The waters are too deep, too emotional, too filled with everything black and light and gray that represents my seasons of loss and all the growth and heart change that has come since. So much of it is still so close to my heart and still so close to where I now find myself on my time line. It’s not a reflection or remembrance that’s taken on the kind of soft, nostalgic tints we find in old photographs; it is a story that has been told as I go, a graphic novel of love that bleeds all over the pages even as it heals.

Love is the essence of this story and it is the question and the answer. And I can see throughout the chapters just how much emotional territory I’ve covered in the last 9 months. It may just look like a book on grief to some, but to me, this is the map for how I sailed the ocean, arrived in the new world, and safely crossed its terrifying, harsh elements.

It’s my book of soul, and this week reading the becoming in the pages has been undoing.

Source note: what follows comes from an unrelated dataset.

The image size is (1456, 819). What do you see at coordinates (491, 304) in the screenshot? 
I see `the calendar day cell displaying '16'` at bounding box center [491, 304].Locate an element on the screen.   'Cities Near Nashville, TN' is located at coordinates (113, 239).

I wondered, as I was busy editing and swimming in my oceans of words, about the wisdom of writing a book on loss while one is still processing their own. It hasn’t even been a full year since Brent, am I ready to have the most tender parts of my heart shared? Willing to be so vulnerable that I allow other people into my world?

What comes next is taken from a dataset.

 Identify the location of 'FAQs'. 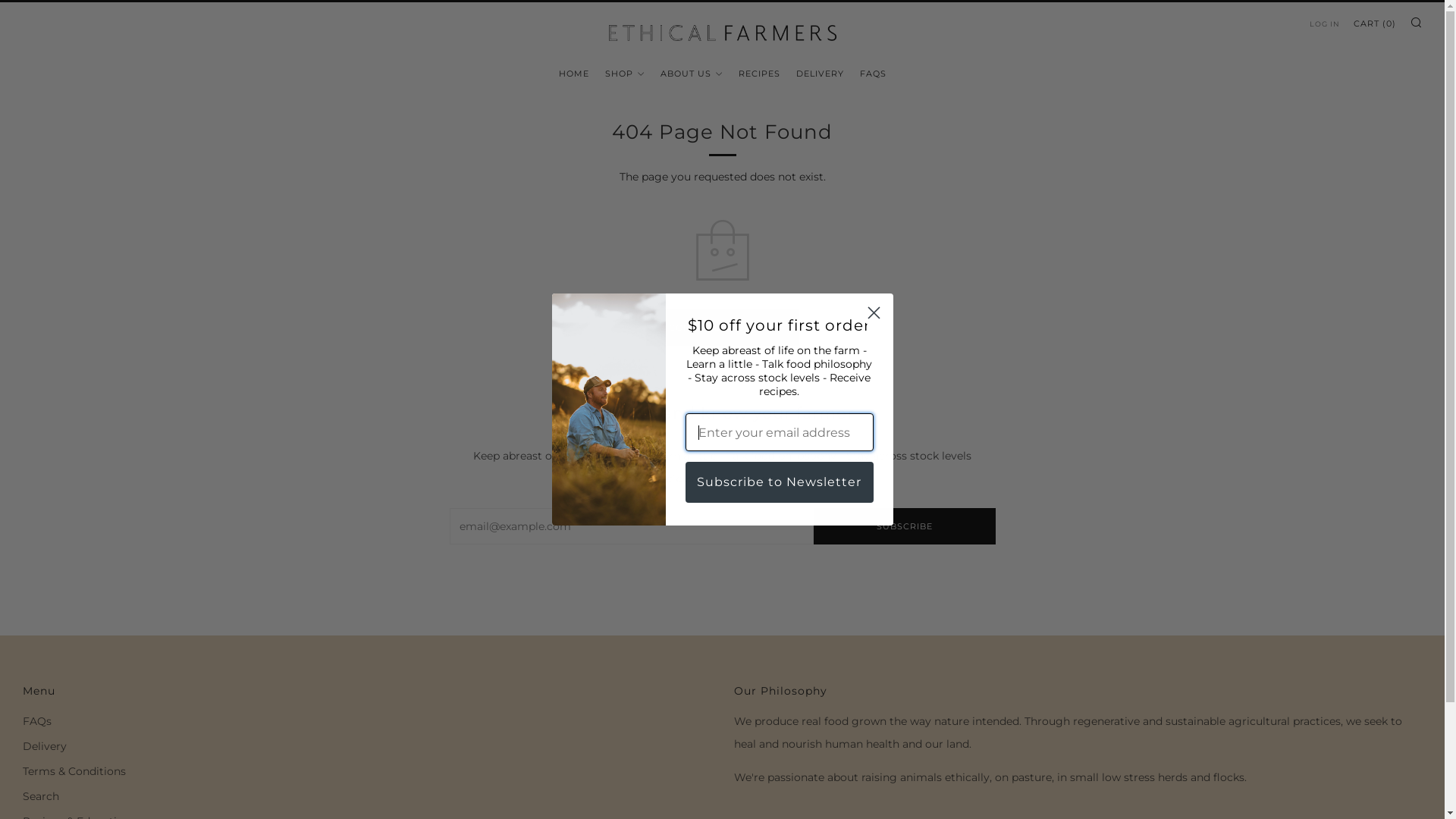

Generous enough to be this open in the hopes it may help others find healing in their process? Healed up enough to share what is most wounded and beautiful and aching and true inside of myself?

And then I realized none of those questions really matter, because at the end of the day all any of us can do is listen to ourselves and proceed with life as best we know how. Each of us has our own way of going about life, each of us our own requirements of soul that must be met. They can be rather insistent and pressing and challenge us to do brave things, whether or not we feel ready.

When I listen to my own requirements of soul, my heart has a way of cutting through all the mental chatter and making clear what is evident to her. And she very clearly states:

Write the book.

So I have.

Nine o’clock and the light is slowly beginning to change. It’s gone from black midnight to steely twilight to an increasing stone blue cover that promises daylight is on it’s way. It looks like it is going to be a gray day, but that’s okay, there are other ways of finding light this weekend. Costume parties and walks in the woods and adventures in the mountains and working on stacks of colorful art for the book that bring softness and warmth to the pages; I thought it would make the book even kinder, a touch of color and brushstrokes and shapes that reminds:

No matter how deep is the present darkness, there will always be a return to the grace of the light.